Written task:
Please transcribe the poetry interview below word for word, starting at "As I mentioned" and stopping after "to go away.".
--- Start of Text ---
My first experiments in writing were as a pre-teen writing lyrics for imaginary songs or alternative lyrics based upon songs I liked! Music has always been a major love of mine. As a young adult I started to gather a collection of prose poems scribbled by hand in a notebook - trying to make sense of the world I lived in! I was influenced at this point by Jim Morrison of The Doors and Leonard Cohen in particular. The music led me to the poet. I then discovered Allan Ginsberg, Jack Kerouac and William S. Burroughs and started a life long love of the beats. At some point I discovered Charles Bukowski and that was it. I started to write more seriously in my early twenties - I even used a borrowed typewriter! I still have the collection of poems - I think one of them did eventually get published! I know people are often disparaging of people who name Bukowski as an influence but he really was. Everyone has their opinions on him. I think his influence shows in some of my poems - for better or worse- and presenting the poems in this book in chronological published order may show that particularly in earlier works as I was trying to find a voice of my own. He still influences me now, but as I have discovered a raft of other poets, some old, some young, some dead, some alive I have absorbed many other influences that do make me consider my own writing in different ways. I would hope after all this time that I have my own style, but I am always learning and being inspired whether it's by an older poet or a twenty something publishing their first chapbook!

How would you describe how your poetry has evolved over the last 20 years or so?

As I mentioned I initially started off under the influence of other poets that I enjoyed reading. I hope that my poetry has developed in a number of ways. Firstly, I am twenty years older so, although I write about similar themes, there is a different slant on the work as it has evolved - less obvious in many poems, subtler. I look at things with a wider range of experience and different thoughts now so I hope that gets reflected too. Over the years I have used a greater amount of brevity in many cases - say more with less and I have become more abstract and experimental at different times in some of the work. Having said that though, there is occasionally still the straight prose poem approach that never seems to go away.

Speaking of Bukowski, in ‘Religion’ the speaker, presumably yourself, scolds the fanatics who arrive at his door: ‘I am not interested/ I tell them I worship at the/ Church of Bukowski.” As you know, Buk these days is either revered or maligned. What is your overall assessment of his influence on contemporary poetry?
--- End of Text ---
--- Start of Information supplied ---
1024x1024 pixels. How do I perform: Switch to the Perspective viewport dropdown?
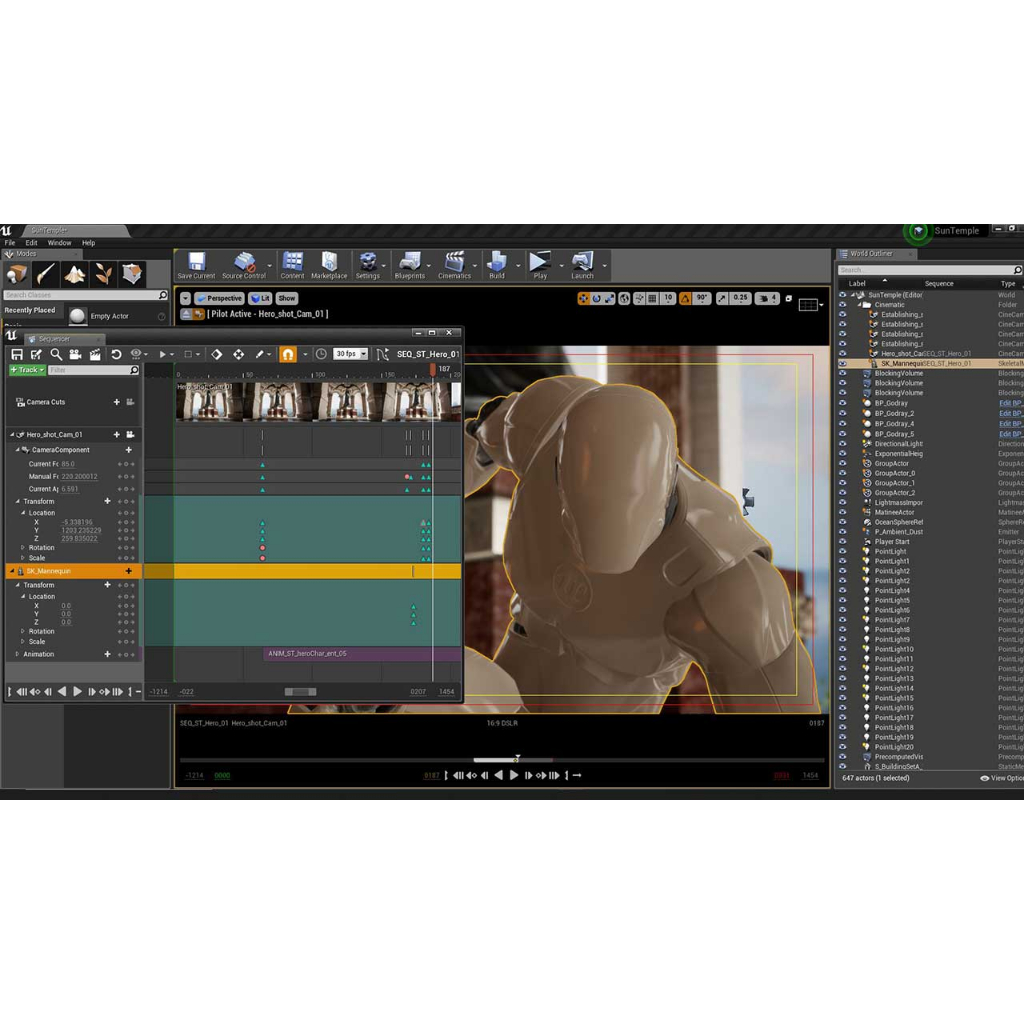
--- End of Information supplied ---
Task output:
As I mentioned I initially started off under the influence of other poets that I enjoyed reading. I hope that my poetry has developed in a number of ways. Firstly, I am twenty years older so, although I write about similar themes, there is a different slant on the work as it has evolved - less obvious in many poems, subtler. I look at things with a wider range of experience and different thoughts now so I hope that gets reflected too. Over the years I have used a greater amount of brevity in many cases - say more with less and I have become more abstract and experimental at different times in some of the work. Having said that though, there is occasionally still the straight prose poem approach that never seems to go away.